28 gun sonunda geldim london'uma....nasilim bilemiyorum....orta sekerli desem....ordayken burayi,burdayken orayi ozlemekten yorgunum acikcasi...

daha bir gun bile olmadi evin yogunlugunu cekiyor canim...hani ne billim,kapi calindiginda gelenin babam ya da kardesim oldugunu bilmek,annemin hazirladigi cogunlukla balikli yemekler icin sofralar kurmak,yemek sonrasi cayi atlamamak,yanina ille de tatli istemek ,evin kadinlarinin sira sira koltuklara dizilip orgu ormelerini gormek,takip etmedigim dizileri babama sorup da merakimi giderken,birden sanki Ezelci olmak,kardesimle yari belimize camdan sarkip hala gizli gizli sigara icmek gibi.....
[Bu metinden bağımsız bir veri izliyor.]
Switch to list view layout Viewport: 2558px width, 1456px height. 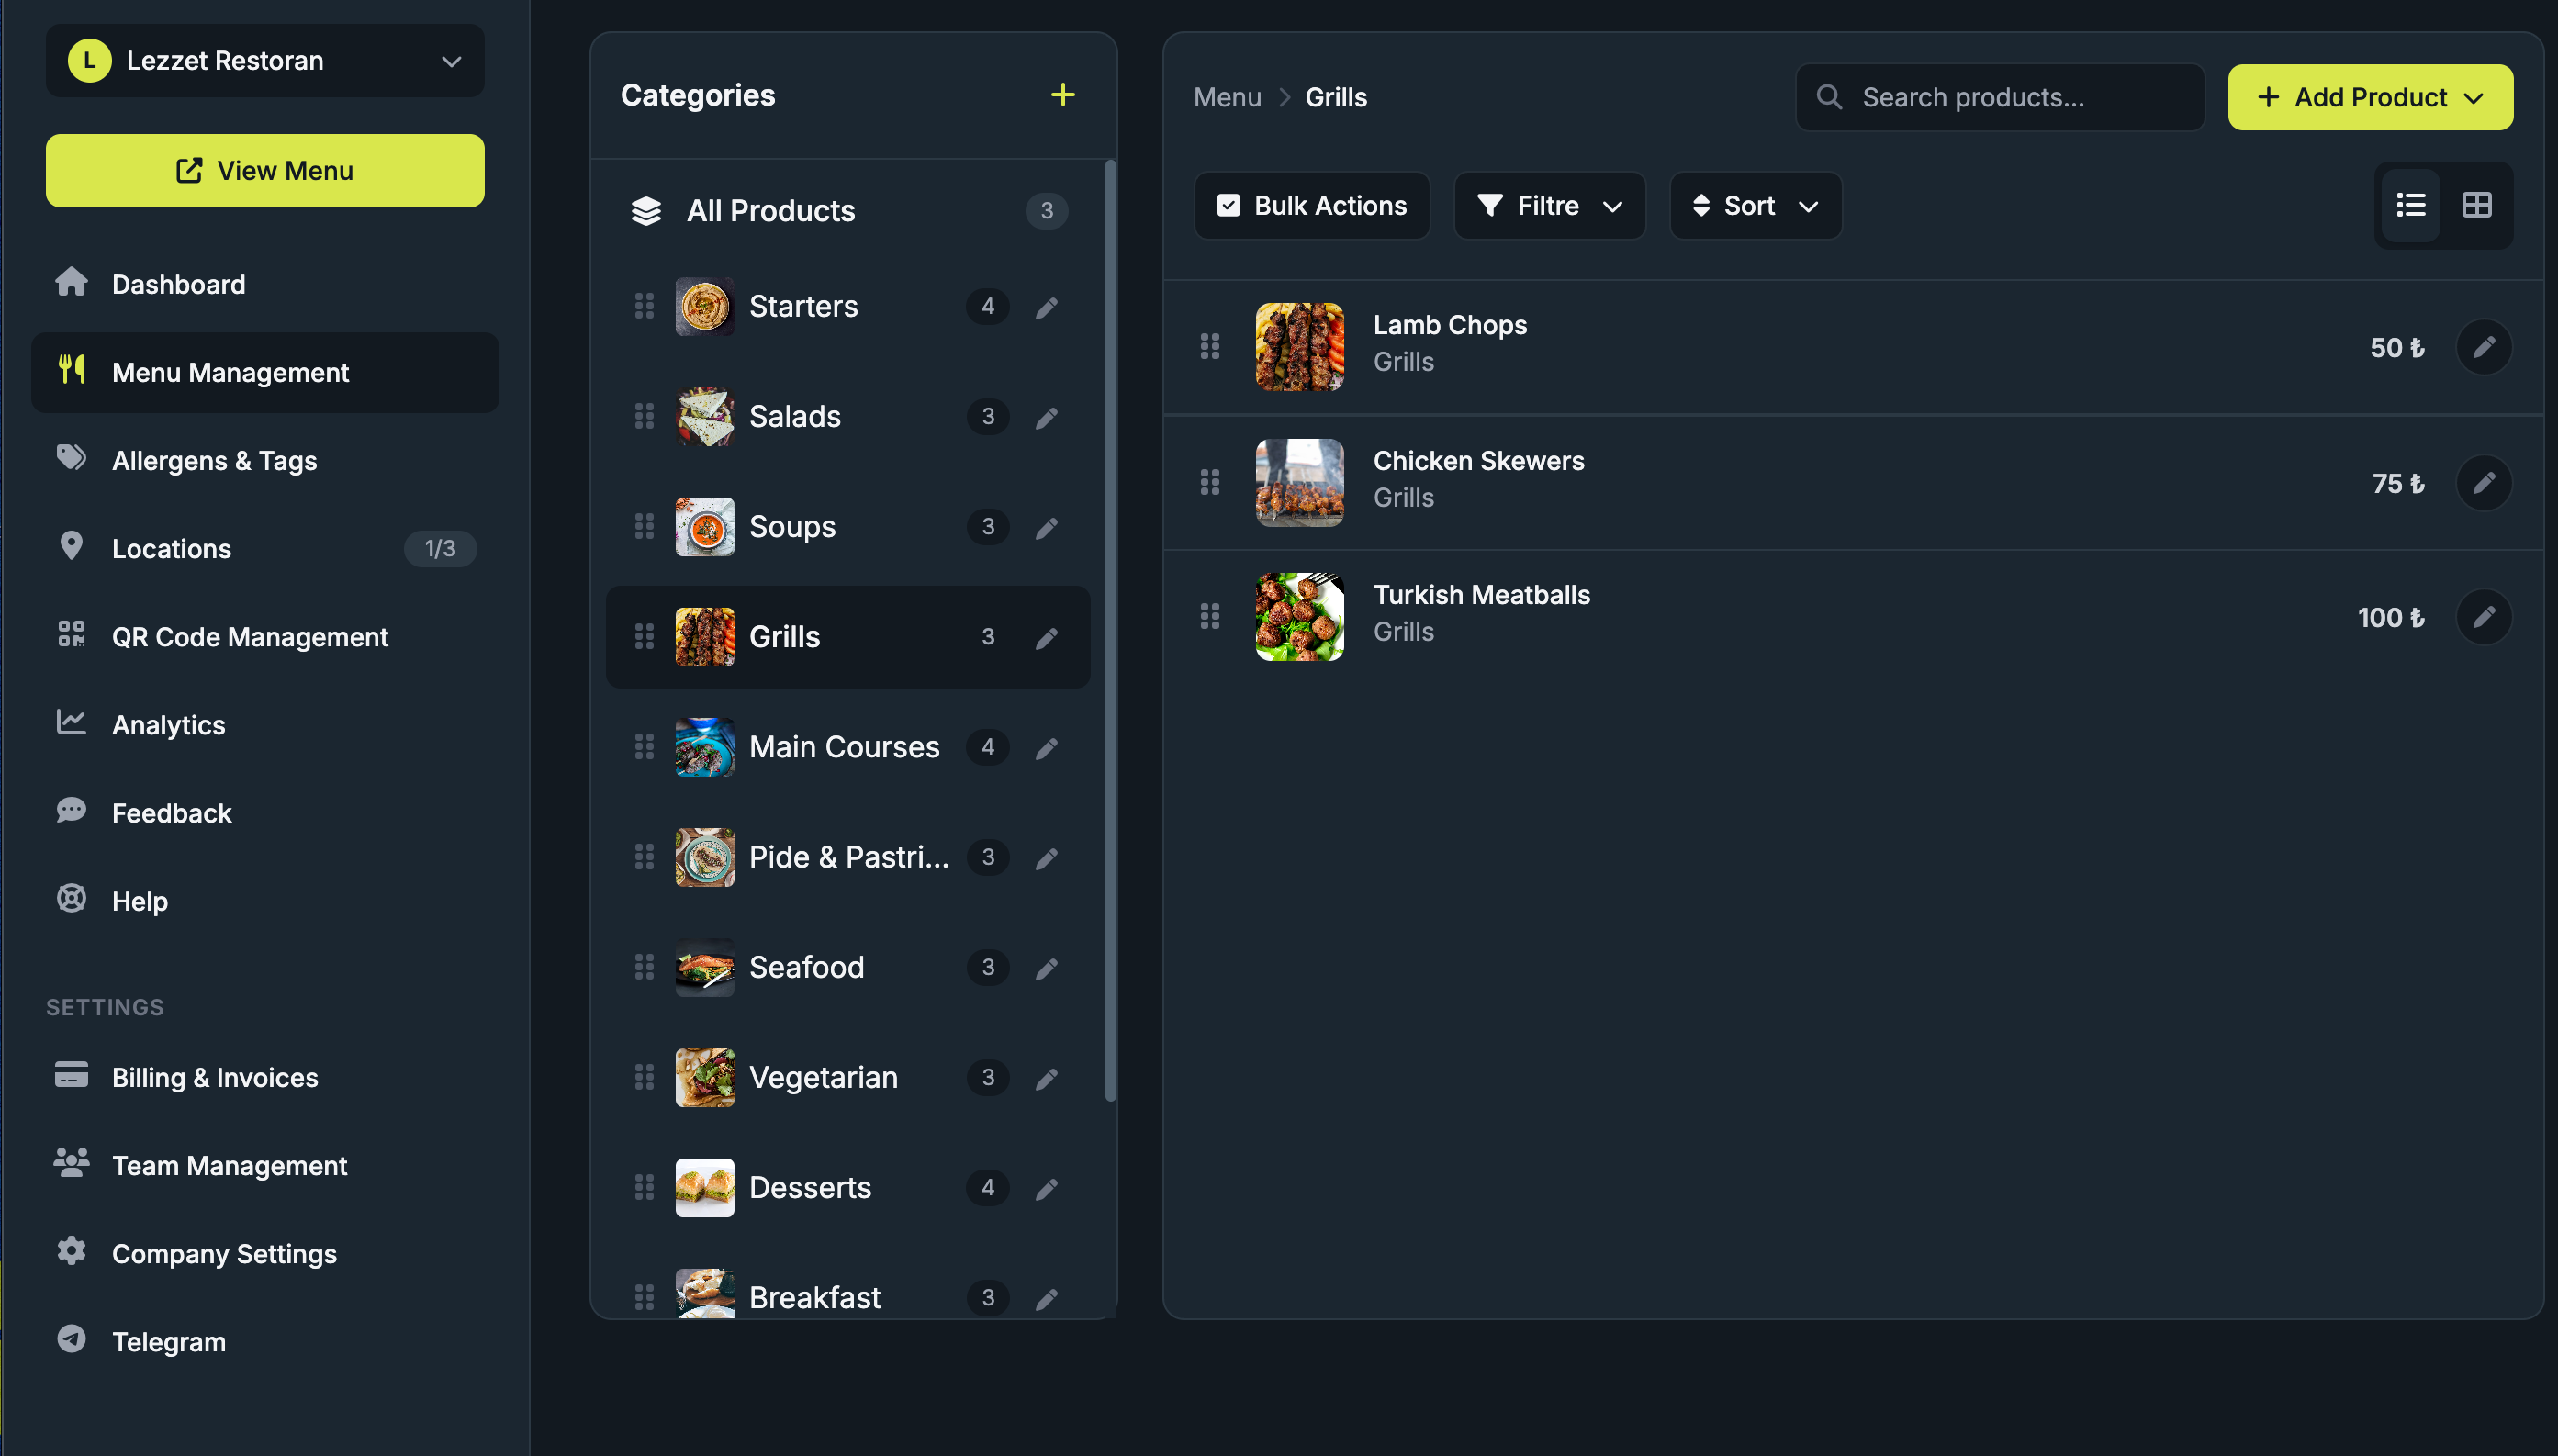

arada olup da bu kadar gerilmek niye onu da anlamis degilim bunca senedir...oraya giderken bir stres buraya gelirken ayri bir stres...ama ayni gozyasi nedense...ayni kalp agrisi...ayni tikaniklik bogazda,midede ayni tatsizlik...ruhda hicbirsey yapma istegi ama simdiden yapilicak seylerin listesinin olusturulmasi.....


bolca vapur,tren keyfi yasadim oradada...cektim istanbulun yagmurunu karini iclerime dogru.birkac ayligina idare etsin diye beni...ama en guzel koku defneminkiydi acikcasi...hani ona bakinca insanin ici pir pir ediyor...yuzu gozumun onune gelince yuzum aydinlaniyor sanki....

simdi kedili aksamlara,hip hop sarkilarina,is temposuna kavusma zamanidir...iki kedi ortasi,laptop onunde yazma,kirmizi puantiyeli fincanimda yesil cay icme zamandir...bu da guzeldir...iki tarafta olmak,bir nevi iki hayata sahip olmak da zenginliktir sanki...

09 February, 2010

blogummmmm ben senı cok sevıyorummmmmmmmmmm....

dıyesım geldı durup dururken..nıye mı....ıcım daralıyor da ondan..hanı gıtmek ve kalmak arasında olunca ıcınıze bırseyler dolar,gırtlagınıza bırseyler takılır ya ondan....ota boka aglayasınız gelır...ama bunu yaparken de delı kosmak gelır ıcınızden zaman cok cabuk aksın dıye...hanı gıdıceksem gıdeyım dıye..ıste oyle bır aksam gecırmekteydım kı blogcu canlara bır bakayım dedım...dılaramın sayfasında gozum sayfanın kenarlarına takıldı..nefes aldım sankı...sızde okuyun ıstedım o yuzden soyle kısa bır post atayım dedım...

yrn perımın yarı kırkı..bakalım nasıl gecıcek..

bızım evın hallerı yogun...sız bıze bırazcık enerjı gonderın olurmu..bırsey eksık o da enerjı sankı:) bu sarkıyı da cokkkkkk sevıyorum ben..tam benlık..ıll survıvedan sonra hayatımın sarkısıdır:)

bır gun gelıp de noktalı harflerı atlayacagımı soyleseler hayatta ınanmazdım...yazık bana...ayıp bana...

07 February, 2010


perili günler sona eriyor....


ve hiçbirimiz buna inanamıyoruz açıkcası...ne zaman geldim,ne zaman defnem doğdu anlamadım....17 gunluk oldu bugun.crs gunu yarı kırkını okutucak annem ben gıtmeden...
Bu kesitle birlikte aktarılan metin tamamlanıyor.